Possiamo immaginare che i primi computer ad essere stati progettati non erano affatto come noi oggi li conosciamo, al contrario erano lentissimi ed enormi.

The Witch è uno di questi. Si tratta del più vecchio computer funzionante al mondo che, grazie all’opera di restauro di un gruppo di ricercatori e allo sguardo attento del restauratore Kevin Murrell, è tornato al suo originale splendore.

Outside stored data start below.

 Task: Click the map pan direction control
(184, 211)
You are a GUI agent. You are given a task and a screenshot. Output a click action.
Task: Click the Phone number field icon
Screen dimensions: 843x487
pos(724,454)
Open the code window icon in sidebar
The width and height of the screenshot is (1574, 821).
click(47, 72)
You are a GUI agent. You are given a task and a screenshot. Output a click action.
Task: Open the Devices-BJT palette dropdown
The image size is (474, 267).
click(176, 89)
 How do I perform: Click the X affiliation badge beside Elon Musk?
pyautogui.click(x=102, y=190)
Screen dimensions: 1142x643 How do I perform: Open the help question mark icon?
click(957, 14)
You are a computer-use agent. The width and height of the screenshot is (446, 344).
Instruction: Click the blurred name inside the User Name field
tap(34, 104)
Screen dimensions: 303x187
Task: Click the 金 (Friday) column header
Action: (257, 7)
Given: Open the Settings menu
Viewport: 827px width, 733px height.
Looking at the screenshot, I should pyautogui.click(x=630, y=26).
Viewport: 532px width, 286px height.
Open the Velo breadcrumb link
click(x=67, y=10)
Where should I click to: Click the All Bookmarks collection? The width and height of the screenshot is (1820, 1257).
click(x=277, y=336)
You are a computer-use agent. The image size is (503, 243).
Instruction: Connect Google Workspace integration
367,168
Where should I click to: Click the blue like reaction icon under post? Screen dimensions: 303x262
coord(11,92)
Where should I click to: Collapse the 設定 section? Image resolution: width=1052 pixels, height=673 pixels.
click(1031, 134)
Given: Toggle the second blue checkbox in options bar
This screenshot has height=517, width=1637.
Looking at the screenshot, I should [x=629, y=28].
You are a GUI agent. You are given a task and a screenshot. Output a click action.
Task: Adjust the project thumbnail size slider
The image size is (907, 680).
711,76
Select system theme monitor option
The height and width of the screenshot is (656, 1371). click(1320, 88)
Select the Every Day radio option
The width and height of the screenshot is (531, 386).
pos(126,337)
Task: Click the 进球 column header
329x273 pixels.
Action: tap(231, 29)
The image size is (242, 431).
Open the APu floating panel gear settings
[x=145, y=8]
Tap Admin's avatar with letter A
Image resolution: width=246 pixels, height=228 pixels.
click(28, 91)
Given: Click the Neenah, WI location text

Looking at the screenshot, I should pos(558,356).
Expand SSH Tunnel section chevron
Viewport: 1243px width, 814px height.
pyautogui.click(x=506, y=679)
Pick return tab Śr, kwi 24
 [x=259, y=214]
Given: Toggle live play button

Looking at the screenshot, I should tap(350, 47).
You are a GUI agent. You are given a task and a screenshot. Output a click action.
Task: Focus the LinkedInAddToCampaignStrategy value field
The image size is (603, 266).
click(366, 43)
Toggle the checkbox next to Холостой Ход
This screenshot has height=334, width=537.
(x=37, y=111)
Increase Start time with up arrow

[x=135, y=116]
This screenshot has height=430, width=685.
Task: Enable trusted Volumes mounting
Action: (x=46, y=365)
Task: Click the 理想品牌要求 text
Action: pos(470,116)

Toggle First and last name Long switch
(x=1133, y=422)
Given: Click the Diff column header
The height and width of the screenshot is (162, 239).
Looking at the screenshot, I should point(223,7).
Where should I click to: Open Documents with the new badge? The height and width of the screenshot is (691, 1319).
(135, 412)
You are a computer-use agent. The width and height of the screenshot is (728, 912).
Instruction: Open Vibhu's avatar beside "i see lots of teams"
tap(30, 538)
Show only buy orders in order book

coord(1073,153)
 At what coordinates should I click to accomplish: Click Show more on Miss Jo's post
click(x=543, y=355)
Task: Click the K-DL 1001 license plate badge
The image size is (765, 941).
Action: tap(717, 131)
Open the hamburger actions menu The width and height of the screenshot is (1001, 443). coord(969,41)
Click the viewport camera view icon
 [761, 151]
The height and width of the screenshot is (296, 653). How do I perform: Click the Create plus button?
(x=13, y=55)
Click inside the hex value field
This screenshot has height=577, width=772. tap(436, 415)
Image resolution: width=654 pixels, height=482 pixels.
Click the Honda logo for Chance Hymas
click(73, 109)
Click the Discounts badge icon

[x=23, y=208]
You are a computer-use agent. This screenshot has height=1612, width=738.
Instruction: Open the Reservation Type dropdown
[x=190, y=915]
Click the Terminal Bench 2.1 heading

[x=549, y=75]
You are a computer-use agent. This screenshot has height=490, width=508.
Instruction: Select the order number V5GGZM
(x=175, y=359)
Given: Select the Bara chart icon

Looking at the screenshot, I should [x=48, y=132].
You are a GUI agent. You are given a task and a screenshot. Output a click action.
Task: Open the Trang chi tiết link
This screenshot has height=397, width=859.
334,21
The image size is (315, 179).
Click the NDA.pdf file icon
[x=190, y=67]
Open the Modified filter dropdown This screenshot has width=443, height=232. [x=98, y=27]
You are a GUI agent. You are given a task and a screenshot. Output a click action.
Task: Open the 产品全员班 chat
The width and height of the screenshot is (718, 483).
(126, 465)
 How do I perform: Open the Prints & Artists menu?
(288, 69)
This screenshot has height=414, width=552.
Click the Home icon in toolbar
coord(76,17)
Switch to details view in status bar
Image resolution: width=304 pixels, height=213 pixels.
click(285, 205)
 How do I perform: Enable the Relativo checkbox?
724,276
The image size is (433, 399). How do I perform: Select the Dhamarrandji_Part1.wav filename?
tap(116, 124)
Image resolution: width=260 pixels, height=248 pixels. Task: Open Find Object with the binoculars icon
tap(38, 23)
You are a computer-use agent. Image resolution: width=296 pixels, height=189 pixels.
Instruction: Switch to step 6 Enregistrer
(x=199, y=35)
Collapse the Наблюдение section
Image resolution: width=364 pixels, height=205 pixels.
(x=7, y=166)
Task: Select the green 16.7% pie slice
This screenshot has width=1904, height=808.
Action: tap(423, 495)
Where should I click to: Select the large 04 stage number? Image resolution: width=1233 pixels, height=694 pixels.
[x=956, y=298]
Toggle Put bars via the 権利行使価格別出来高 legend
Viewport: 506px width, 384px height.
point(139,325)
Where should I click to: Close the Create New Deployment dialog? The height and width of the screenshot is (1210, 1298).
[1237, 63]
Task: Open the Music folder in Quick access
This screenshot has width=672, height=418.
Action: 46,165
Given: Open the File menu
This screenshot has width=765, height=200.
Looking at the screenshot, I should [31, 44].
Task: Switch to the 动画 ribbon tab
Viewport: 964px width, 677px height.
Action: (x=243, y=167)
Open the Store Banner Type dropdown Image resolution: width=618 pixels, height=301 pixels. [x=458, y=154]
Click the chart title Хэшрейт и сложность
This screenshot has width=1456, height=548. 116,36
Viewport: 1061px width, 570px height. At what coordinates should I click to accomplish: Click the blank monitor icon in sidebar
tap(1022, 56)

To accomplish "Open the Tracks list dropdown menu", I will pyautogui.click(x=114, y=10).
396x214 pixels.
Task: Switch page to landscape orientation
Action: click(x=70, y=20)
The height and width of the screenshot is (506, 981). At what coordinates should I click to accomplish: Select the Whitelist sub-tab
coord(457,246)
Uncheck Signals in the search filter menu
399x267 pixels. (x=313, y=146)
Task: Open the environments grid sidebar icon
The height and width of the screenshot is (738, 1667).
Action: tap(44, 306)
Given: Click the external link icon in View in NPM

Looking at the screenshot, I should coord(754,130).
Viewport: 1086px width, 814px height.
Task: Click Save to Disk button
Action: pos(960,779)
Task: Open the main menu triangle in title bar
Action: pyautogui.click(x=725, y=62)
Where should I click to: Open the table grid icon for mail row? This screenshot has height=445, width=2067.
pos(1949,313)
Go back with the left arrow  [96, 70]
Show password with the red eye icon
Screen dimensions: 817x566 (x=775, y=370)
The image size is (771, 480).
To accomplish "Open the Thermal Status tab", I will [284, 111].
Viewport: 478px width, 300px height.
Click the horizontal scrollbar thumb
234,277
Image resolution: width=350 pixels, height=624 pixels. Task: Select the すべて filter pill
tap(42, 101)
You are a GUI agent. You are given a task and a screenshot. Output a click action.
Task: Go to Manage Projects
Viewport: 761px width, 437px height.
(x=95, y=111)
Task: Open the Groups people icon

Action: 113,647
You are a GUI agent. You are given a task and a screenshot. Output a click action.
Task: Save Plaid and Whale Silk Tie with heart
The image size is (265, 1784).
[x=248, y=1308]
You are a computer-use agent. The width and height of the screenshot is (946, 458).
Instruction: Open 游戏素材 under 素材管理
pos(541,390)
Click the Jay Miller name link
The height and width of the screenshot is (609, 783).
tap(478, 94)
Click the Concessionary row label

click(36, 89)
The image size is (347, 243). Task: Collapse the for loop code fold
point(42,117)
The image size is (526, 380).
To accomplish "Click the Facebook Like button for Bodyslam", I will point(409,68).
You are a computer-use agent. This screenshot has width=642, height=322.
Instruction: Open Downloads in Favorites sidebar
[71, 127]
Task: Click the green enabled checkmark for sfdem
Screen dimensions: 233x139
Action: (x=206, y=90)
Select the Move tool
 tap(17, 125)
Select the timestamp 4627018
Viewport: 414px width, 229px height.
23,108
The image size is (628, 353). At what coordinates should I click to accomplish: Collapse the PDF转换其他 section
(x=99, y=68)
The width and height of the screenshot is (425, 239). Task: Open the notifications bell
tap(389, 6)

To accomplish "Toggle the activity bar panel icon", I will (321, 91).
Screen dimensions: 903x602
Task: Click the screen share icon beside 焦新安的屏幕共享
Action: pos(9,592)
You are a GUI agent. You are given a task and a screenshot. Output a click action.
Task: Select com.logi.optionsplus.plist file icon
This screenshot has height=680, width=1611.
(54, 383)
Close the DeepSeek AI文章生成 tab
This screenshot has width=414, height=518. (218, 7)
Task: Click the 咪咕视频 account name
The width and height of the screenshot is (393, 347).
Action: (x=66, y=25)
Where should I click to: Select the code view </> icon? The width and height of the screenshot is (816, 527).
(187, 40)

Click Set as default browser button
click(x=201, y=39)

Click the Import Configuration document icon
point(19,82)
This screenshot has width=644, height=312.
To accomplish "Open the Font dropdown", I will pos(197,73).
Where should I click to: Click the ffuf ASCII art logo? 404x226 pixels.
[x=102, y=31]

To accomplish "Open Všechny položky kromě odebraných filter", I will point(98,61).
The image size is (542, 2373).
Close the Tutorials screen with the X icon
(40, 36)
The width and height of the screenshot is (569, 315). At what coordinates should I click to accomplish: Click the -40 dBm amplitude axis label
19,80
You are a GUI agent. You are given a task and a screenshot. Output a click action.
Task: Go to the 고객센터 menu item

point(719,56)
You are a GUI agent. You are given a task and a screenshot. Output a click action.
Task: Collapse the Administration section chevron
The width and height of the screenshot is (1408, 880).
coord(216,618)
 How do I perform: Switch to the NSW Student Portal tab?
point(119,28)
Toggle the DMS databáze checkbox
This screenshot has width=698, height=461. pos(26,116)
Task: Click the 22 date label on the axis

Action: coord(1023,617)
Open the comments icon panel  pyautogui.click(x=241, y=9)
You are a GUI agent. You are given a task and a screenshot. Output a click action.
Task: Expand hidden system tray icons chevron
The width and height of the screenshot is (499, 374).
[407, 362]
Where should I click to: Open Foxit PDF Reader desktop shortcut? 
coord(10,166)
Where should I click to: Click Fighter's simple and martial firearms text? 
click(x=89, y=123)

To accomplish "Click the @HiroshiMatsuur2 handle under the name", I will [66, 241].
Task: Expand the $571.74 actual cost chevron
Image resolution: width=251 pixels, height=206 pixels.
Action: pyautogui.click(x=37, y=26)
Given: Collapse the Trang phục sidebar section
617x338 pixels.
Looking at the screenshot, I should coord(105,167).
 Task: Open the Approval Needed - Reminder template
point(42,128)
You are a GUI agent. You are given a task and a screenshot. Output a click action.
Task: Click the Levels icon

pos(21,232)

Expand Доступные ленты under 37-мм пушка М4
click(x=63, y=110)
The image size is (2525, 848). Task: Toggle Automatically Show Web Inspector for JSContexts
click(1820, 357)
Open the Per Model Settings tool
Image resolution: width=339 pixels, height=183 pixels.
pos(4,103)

Questa enorme macchina pesa ben 2,5 tonnellate e utilizza delle valvole come memoria. Ovviamente è molto lento: impiega fino a dieci secondi per moltiplicare due numeri! Il lato positivo è che può lavorare per circa 80 ore alla settimana. The Witch, a ogni modo, è stato un utile strumento per l’epoca, soprattutto in confronto alle alternative meccaniche.

La nuova generazione

Inutile dire che oggi un computer di quella portata sarebbe alquanto antiquato.  Infatti i computer odierni hanno un nuovo design molto più moderno e sono in grado di eseguire calcoli complessi ed elaborare tante informazioni in tempi brevi, a differenza dei loro “antenati”.

Con una tecnologia sempre più avanzata, l’uomo è riuscito a creare processori sempre più potenti racchiusi in circuiti di dimensioni sempre più ridotte. Si parla in questo caso di microprocessori.

Esiste una categoria di computer meno comuni, di proprietà di società o enti di ricerca: i supercomputer. I supercomputer sono dei sistemi di elaborazione progettati per ottenere potenze di calcolo estremamente elevate, dedicati ad eseguire calcoli particolarmente onerosi. Ovviamente sono strumenti costosi. Vista la velocità attuale dello sviluppo tecnologico nel campo dell’informatica e dei microprocessori, di solito perdono l’aggettivo “super” dopo pochi anni dalla loro nascita, superati da macchine ancora più potenti.